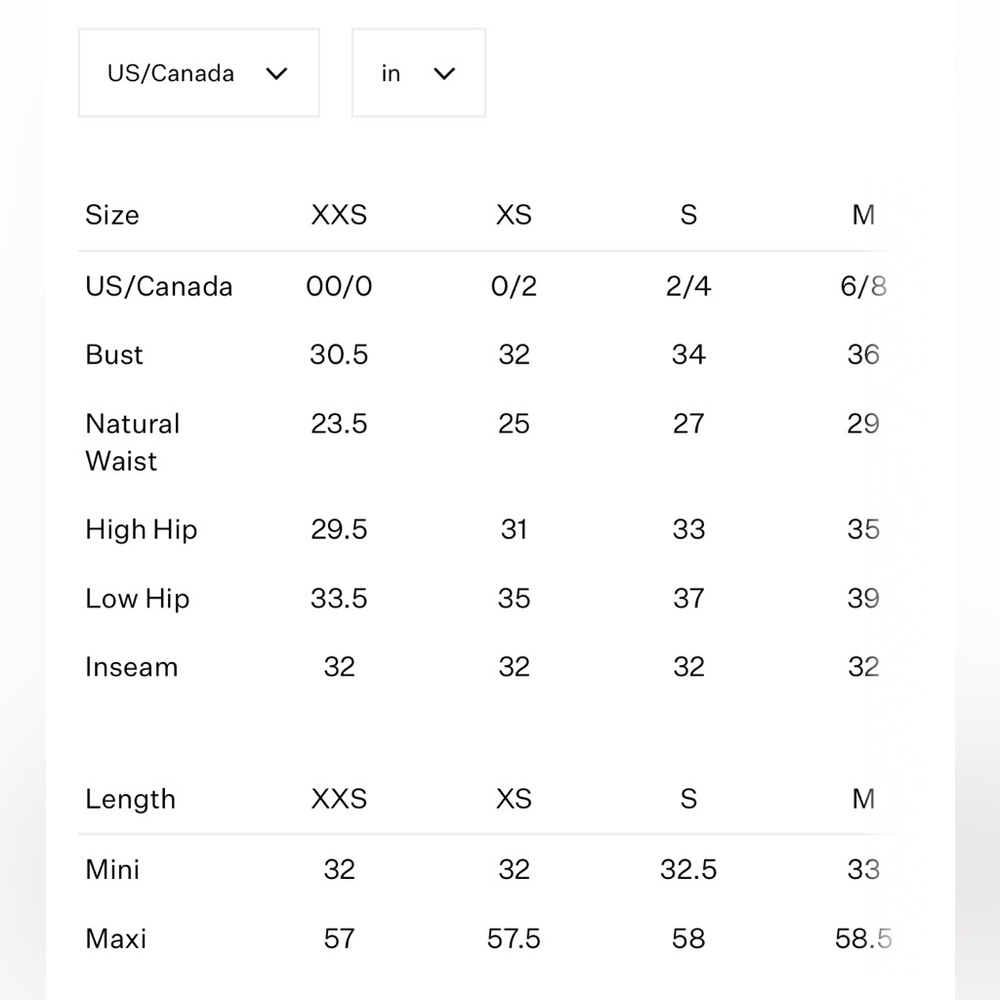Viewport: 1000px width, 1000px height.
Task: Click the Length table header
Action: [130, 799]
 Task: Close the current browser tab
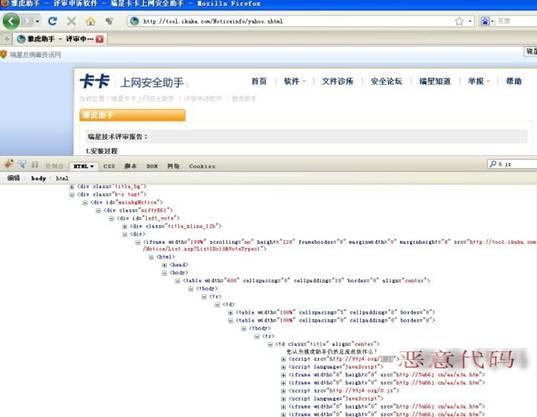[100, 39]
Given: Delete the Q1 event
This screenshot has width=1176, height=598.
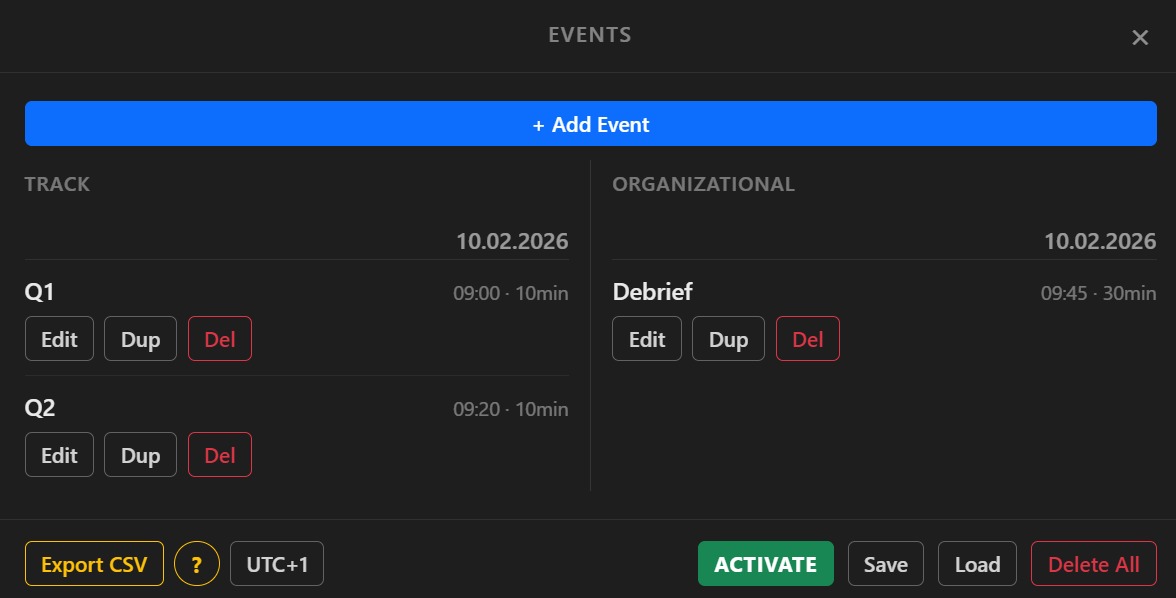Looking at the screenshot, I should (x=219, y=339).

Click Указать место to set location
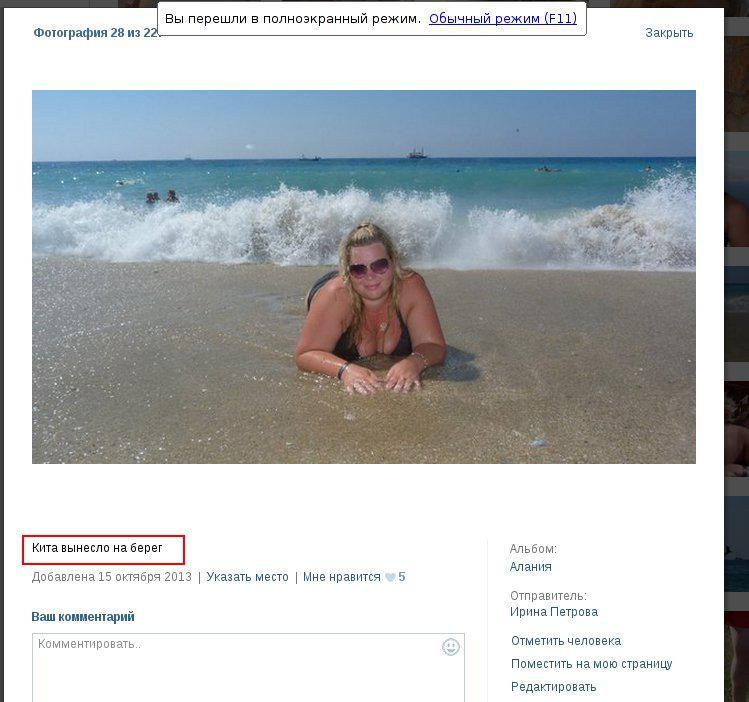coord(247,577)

☆ ☆ ☆ ☆

[YOUR TASK] Reproduce exactly and only the lines from the "Task: Close the current browser tab" line to the last line of the records above. Do not carry over any pictures.

[ANSWER AREA]
 Task: Close the current browser tab
[100, 39]
Given: Delete the Q1 event
This screenshot has width=1176, height=598.
Looking at the screenshot, I should (x=219, y=339).

Click Указать место to set location
coord(247,577)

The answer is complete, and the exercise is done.